The italicized part is most certainly a past-participial clause (or phrase if you prefer).
If it were not, then we'd have to class compared as either an adjective or a preposition. As an adjective it would fail to function predicatively:
*The numbers became compared (with the prior year).
*He made the numbers compared (with the prior year).
And there is simply no reason to class it as a preposition since it does not have different syntactic or semantic properties than the verb compare.
Further, this string fits in other constructions that allow a past participial clause:
The numbers were/got compared with the prior year. [passive]
We had/got/saw the numbers compared with the prior year. [complex catenative]
When compared with the prior year, the number of people who regularly eat fast food was much higher. [complement of when]
There is no need to move it to a different category if its use can be explained by properties common to all past participles of transitive verbs.
As far as the comma goes, that's punctuation and opinions differ, so put a comma there if you like. In any case, it's an adjunct (modifier or supplement) in clause structure - not syntactically licensed by any of the other parts of the sentence, free to move around, not required.
I do note that some answers here favor the participle phrase/clause analysis, others the prepositional phrase analysis.
However, I noticed that "compared with" in the sentence can be substituted with "than" classified as a preposition in modern grammar.
"The number of people who regularly eat fast food was much higher than the prior year."
By that reasoning, I'll go with the prepositional phrase analysis.
Edit: DW256 convinced me in the comment section that "than" and "compared with" don't have any syntactic equivalence.
But what about "unlike"?
It looks like it can have a similar meaning to "compared with" in the sentence, whether you put it in front or when the comparative -"er" is not present: Unlike the prior year, the number of people who regularly eat fast food was high(er).
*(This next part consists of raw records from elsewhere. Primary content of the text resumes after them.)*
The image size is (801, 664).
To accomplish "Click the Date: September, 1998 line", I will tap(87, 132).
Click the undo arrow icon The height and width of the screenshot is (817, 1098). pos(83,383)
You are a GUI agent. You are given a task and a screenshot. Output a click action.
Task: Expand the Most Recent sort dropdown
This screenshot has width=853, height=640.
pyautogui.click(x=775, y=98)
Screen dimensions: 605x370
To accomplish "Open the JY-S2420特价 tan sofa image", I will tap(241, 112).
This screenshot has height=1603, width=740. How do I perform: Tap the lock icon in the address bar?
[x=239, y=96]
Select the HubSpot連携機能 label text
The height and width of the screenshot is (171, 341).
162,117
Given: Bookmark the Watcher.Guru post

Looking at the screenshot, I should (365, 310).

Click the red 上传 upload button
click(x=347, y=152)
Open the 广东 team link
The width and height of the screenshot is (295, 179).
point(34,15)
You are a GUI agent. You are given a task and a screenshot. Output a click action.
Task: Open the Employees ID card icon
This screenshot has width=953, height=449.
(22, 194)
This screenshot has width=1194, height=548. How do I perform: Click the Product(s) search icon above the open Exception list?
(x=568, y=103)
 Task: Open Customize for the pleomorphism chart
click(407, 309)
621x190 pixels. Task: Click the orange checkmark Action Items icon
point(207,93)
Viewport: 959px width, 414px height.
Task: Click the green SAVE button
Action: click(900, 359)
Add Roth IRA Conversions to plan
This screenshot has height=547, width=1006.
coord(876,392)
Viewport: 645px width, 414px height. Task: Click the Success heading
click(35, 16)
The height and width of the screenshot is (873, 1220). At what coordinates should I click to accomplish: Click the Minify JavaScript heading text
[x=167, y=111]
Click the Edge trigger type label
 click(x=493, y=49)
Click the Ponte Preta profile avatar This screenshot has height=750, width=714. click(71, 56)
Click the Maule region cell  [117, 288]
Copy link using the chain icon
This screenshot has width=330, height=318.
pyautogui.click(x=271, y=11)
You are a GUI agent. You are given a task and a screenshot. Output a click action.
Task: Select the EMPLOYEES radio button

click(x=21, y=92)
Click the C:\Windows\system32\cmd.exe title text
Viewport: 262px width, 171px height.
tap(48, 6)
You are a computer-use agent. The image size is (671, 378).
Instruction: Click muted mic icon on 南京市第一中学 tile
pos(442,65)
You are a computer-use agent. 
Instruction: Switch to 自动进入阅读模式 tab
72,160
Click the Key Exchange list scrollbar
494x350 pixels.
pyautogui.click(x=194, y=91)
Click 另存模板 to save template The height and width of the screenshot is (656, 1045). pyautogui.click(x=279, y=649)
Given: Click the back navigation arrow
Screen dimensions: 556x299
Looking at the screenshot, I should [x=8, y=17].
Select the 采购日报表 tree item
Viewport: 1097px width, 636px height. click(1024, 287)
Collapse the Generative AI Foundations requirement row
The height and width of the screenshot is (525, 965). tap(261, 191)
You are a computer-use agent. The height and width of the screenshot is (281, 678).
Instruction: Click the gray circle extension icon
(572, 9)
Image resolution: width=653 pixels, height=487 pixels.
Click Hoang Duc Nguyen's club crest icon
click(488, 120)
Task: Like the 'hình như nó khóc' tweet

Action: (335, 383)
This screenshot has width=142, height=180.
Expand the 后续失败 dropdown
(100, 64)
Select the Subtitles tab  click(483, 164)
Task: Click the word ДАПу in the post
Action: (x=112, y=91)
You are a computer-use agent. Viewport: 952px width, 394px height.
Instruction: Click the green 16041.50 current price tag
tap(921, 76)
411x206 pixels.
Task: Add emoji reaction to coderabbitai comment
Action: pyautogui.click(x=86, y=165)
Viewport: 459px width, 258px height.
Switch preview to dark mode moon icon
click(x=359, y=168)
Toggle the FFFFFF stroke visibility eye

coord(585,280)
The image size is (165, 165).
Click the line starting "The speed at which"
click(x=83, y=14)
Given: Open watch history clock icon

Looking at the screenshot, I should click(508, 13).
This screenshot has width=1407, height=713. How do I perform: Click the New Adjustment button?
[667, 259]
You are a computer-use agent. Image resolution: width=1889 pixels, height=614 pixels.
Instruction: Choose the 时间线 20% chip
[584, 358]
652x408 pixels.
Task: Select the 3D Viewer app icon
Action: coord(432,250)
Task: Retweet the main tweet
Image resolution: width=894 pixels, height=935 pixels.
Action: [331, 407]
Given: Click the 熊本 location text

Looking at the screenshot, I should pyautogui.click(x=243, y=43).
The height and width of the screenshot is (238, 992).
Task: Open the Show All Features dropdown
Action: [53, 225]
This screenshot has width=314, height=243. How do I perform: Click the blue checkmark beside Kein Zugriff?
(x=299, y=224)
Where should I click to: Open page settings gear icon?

CGEL treats "unlike" as a preposition.
That for me counts in favor of the prepositional phrase analysis.
That depends. Many people would say that it wasn't a phrase because it was missing a complement. Thus, the complete phrase would be "compared with the prior year" (as noted by PaulTanenbaum in a comment).
Whether it's a participle phrase depends on whether you consider "compared" to be a participle. I do, but others might not (as noted by Araucaria in a comment).
It does not need a comma because it is "essential" (in the grammatical sense of that term). The author apparently believes that the sentence would lose some important information without it (and I agree). If that part of the sentence wasn't so important—perhaps that information was already indicated earlier and the writer only wants to remind the audience of it again—then it could be surrounded by paired punctuation. I'd probably use parentheses instead of commas:
The number of people who regularly eat fast food was much higher (compared with the prior year).